How to complete this task:
Give all the data again exactly.

(Stored data entries)
BEGIN
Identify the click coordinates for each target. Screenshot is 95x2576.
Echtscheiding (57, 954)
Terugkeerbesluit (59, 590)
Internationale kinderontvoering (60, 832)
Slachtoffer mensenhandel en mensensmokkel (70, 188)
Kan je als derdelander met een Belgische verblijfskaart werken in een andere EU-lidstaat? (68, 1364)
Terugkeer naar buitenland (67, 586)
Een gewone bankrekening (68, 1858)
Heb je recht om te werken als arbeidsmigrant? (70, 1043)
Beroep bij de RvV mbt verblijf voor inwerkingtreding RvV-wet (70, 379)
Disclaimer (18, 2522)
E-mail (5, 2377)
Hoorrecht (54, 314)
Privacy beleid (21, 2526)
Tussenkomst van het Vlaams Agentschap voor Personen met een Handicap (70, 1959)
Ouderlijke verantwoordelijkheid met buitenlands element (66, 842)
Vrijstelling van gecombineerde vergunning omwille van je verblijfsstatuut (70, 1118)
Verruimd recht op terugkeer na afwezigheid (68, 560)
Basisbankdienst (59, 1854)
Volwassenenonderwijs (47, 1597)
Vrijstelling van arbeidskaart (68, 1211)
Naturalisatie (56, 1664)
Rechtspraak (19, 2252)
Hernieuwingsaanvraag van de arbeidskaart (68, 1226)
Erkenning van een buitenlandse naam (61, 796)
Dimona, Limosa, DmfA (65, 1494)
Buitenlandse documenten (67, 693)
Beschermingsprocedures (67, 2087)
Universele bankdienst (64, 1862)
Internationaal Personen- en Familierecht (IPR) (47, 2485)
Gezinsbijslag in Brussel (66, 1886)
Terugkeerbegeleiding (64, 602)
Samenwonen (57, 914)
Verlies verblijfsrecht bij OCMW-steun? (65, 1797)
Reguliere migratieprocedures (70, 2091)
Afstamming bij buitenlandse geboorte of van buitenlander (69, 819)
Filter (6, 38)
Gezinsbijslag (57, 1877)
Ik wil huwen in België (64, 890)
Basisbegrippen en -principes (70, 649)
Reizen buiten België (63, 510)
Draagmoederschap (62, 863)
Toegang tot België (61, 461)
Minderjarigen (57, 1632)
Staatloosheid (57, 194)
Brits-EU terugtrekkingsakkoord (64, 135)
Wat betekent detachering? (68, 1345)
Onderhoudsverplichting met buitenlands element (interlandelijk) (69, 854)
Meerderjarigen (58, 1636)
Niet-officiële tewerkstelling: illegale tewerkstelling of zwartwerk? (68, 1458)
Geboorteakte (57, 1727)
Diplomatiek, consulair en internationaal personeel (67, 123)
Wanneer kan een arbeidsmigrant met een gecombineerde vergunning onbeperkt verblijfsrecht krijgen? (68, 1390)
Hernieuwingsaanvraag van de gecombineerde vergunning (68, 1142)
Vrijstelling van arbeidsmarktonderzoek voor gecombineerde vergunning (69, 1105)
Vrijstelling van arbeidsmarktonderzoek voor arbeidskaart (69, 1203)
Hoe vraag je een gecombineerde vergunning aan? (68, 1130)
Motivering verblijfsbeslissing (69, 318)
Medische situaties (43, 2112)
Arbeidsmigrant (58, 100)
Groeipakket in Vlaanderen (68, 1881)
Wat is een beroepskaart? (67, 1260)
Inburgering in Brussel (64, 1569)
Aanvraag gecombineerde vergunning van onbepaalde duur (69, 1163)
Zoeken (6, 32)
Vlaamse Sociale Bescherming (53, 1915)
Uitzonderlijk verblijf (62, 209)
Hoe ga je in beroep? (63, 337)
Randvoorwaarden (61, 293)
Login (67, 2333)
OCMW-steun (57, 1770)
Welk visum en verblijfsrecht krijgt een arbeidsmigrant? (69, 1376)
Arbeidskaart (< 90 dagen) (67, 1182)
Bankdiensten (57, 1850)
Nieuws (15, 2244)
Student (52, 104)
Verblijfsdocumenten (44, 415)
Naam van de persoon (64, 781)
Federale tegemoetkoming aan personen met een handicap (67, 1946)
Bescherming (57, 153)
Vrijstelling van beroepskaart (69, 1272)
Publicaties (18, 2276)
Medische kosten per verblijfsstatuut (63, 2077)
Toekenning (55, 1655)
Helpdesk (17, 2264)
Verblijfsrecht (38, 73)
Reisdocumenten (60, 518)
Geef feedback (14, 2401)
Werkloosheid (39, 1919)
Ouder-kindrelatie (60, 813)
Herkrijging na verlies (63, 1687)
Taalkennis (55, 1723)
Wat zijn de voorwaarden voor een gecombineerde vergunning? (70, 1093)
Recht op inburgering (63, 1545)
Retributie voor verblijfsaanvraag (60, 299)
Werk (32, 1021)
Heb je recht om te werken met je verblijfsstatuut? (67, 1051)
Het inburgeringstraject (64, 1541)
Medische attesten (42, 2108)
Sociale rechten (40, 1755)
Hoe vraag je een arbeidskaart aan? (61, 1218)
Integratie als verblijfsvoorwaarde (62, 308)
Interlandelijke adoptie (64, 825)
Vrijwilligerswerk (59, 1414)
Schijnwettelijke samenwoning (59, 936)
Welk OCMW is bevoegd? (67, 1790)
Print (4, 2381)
END
Solution to this problem:
Identify the click coordinates for each target. Screenshot is 95x2576.
Echtscheiding (57, 954)
Terugkeerbesluit (59, 590)
Internationale kinderontvoering (60, 832)
Slachtoffer mensenhandel en mensensmokkel (70, 188)
Kan je als derdelander met een Belgische verblijfskaart werken in een andere EU-lidstaat? (68, 1364)
Terugkeer naar buitenland (67, 586)
Een gewone bankrekening (68, 1858)
Heb je recht om te werken als arbeidsmigrant? (70, 1043)
Beroep bij de RvV mbt verblijf voor inwerkingtreding RvV-wet (70, 379)
Disclaimer (18, 2522)
E-mail (5, 2377)
Hoorrecht (54, 314)
Privacy beleid (21, 2526)
Tussenkomst van het Vlaams Agentschap voor Personen met een Handicap (70, 1959)
Ouderlijke verantwoordelijkheid met buitenlands element (66, 842)
Vrijstelling van gecombineerde vergunning omwille van je verblijfsstatuut (70, 1118)
Verruimd recht op terugkeer na afwezigheid (68, 560)
Basisbankdienst (59, 1854)
Volwassenenonderwijs (47, 1597)
Vrijstelling van arbeidskaart (68, 1211)
Naturalisatie (56, 1664)
Rechtspraak (19, 2252)
Hernieuwingsaanvraag van de arbeidskaart (68, 1226)
Erkenning van een buitenlandse naam (61, 796)
Dimona, Limosa, DmfA (65, 1494)
Buitenlandse documenten (67, 693)
Beschermingsprocedures (67, 2087)
Universele bankdienst (64, 1862)
Internationaal Personen- en Familierecht (IPR) (47, 2485)
Gezinsbijslag in Brussel (66, 1886)
Terugkeerbegeleiding (64, 602)
Samenwonen (57, 914)
Verlies verblijfsrecht bij OCMW-steun? (65, 1797)
Reguliere migratieprocedures (70, 2091)
Afstamming bij buitenlandse geboorte of van buitenlander (69, 819)
Filter (6, 38)
Gezinsbijslag (57, 1877)
Ik wil huwen in België (64, 890)
Basisbegrippen en -principes (70, 649)
Reizen buiten België (63, 510)
Draagmoederschap (62, 863)
Toegang tot België (61, 461)
Minderjarigen (57, 1632)
Staatloosheid (57, 194)
Brits-EU terugtrekkingsakkoord (64, 135)
Wat betekent detachering? (68, 1345)
Onderhoudsverplichting met buitenlands element (interlandelijk) (69, 854)
Meerderjarigen (58, 1636)
Niet-officiële tewerkstelling: illegale tewerkstelling of zwartwerk? (68, 1458)
Geboorteakte (57, 1727)
Diplomatiek, consulair en internationaal personeel (67, 123)
Wanneer kan een arbeidsmigrant met een gecombineerde vergunning onbeperkt verblijfsrecht krijgen? (68, 1390)
Hernieuwingsaanvraag van de gecombineerde vergunning (68, 1142)
Vrijstelling van arbeidsmarktonderzoek voor gecombineerde vergunning (69, 1105)
Vrijstelling van arbeidsmarktonderzoek voor arbeidskaart (69, 1203)
Hoe vraag je een gecombineerde vergunning aan? (68, 1130)
Motivering verblijfsbeslissing (69, 318)
Medische situaties (43, 2112)
Arbeidsmigrant (58, 100)
Groeipakket in Vlaanderen (68, 1881)
Wat is een beroepskaart? (67, 1260)
Inburgering in Brussel (64, 1569)
Aanvraag gecombineerde vergunning van onbepaalde duur (69, 1163)
Zoeken (6, 32)
Vlaamse Sociale Bescherming (53, 1915)
Uitzonderlijk verblijf (62, 209)
Hoe ga je in beroep? (63, 337)
Randvoorwaarden (61, 293)
Login (67, 2333)
OCMW-steun (57, 1770)
Welk visum en verblijfsrecht krijgt een arbeidsmigrant? (69, 1376)
Arbeidskaart (< 90 dagen) (67, 1182)
Bankdiensten (57, 1850)
Nieuws (15, 2244)
Student (52, 104)
Verblijfsdocumenten (44, 415)
Naam van de persoon (64, 781)
Federale tegemoetkoming aan personen met een handicap (67, 1946)
Bescherming (57, 153)
Vrijstelling van beroepskaart (69, 1272)
Publicaties (18, 2276)
Medische kosten per verblijfsstatuut (63, 2077)
Toekenning (55, 1655)
Helpdesk (17, 2264)
Verblijfsrecht (38, 73)
Reisdocumenten (60, 518)
Geef feedback (14, 2401)
Werkloosheid (39, 1919)
Ouder-kindrelatie (60, 813)
Herkrijging na verlies (63, 1687)
Taalkennis (55, 1723)
Wat zijn de voorwaarden voor een gecombineerde vergunning? (70, 1093)
Recht op inburgering (63, 1545)
Retributie voor verblijfsaanvraag (60, 299)
Werk (32, 1021)
Heb je recht om te werken met je verblijfsstatuut? (67, 1051)
Het inburgeringstraject (64, 1541)
Medische attesten (42, 2108)
Sociale rechten (40, 1755)
Hoe vraag je een arbeidskaart aan? (61, 1218)
Integratie als verblijfsvoorwaarde (62, 308)
Interlandelijke adoptie (64, 825)
Vrijwilligerswerk (59, 1414)
Schijnwettelijke samenwoning (59, 936)
Welk OCMW is bevoegd? (67, 1790)
Print (4, 2381)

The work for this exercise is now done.